Ed Weaver, the admissions director for the Youth Services Agency program Patterson attended, said that most teens spend about 90 days at the camp in Jim Thorpe, Pennsylvania. He said there are classes and the program also offers anger management, vocational training and trauma-based therapy.
"We try to give them the best skills that we can, but it's ultimately up to where they're going back to," Weaver said. He spoke generally and not of Patterson's case, but said it comes down to "the support of the family and of Children and Youth services and probation officers to keep them on the path."

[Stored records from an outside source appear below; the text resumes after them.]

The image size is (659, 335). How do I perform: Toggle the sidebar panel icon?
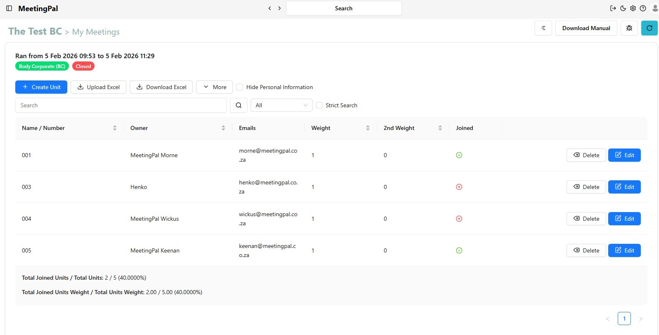9,8
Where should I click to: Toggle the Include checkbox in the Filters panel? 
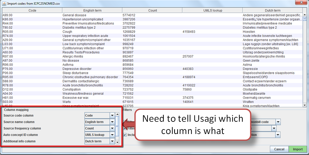coord(125,135)
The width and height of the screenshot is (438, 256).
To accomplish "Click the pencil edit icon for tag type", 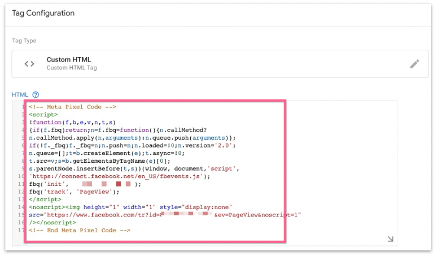I will pos(414,64).
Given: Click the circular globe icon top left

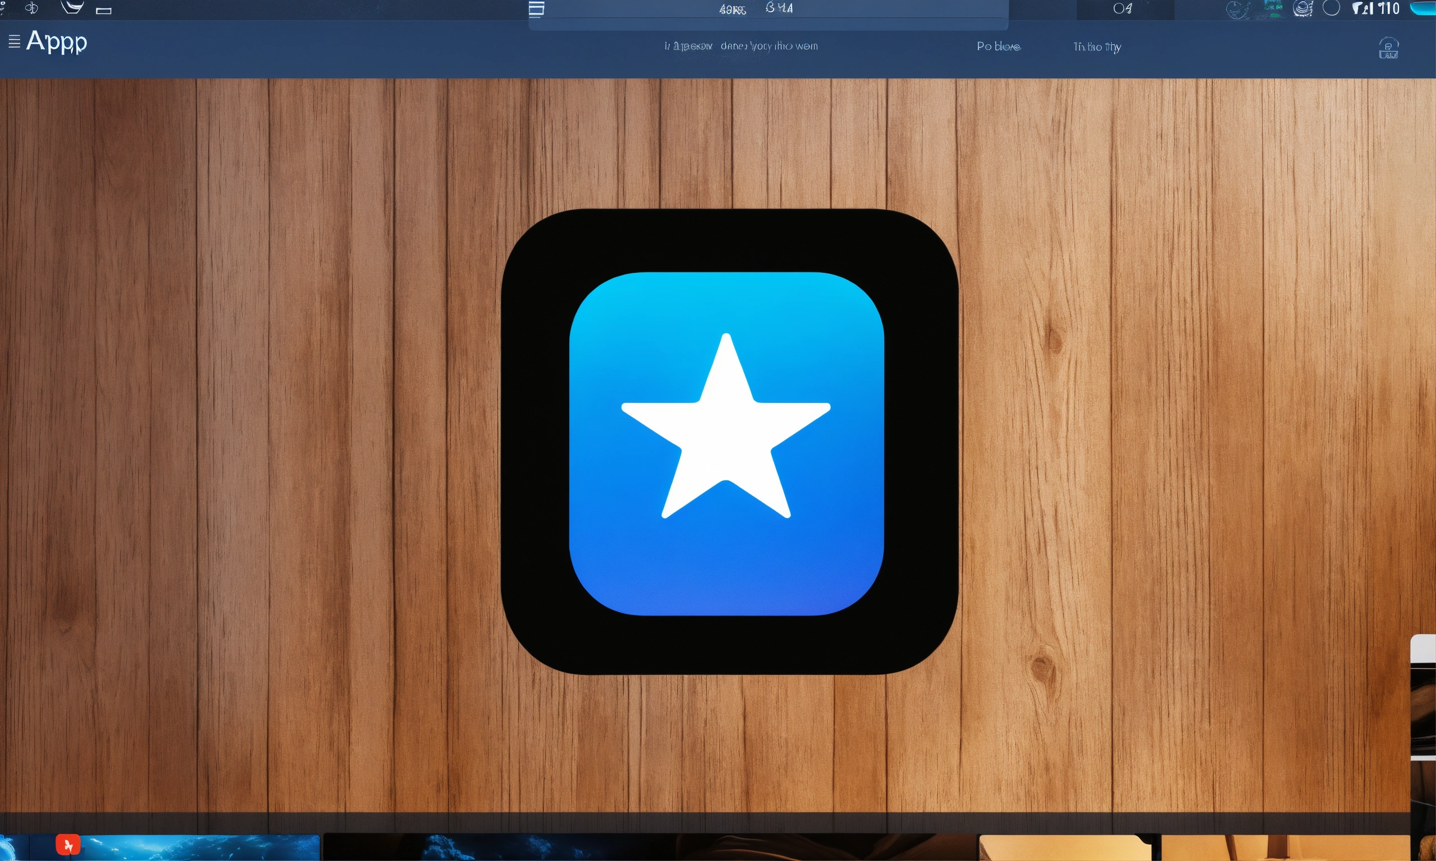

Patterson said that public officials need to do more with job training, tougher sentences for dealers and education for young people.
Just as Cramsey has been working to fight the opioid crisis since his daughter died, Patterson hopes to form an organization to help users and dealers. He's also working to raise money to pay for the expense of his daughter's funeral and for other families whose children meet a similar fate.
"I'm trying to link up with everyone who has lost a child of a drug overdose," he said. "If we don't come together and we do nothing, then more of them are going to die."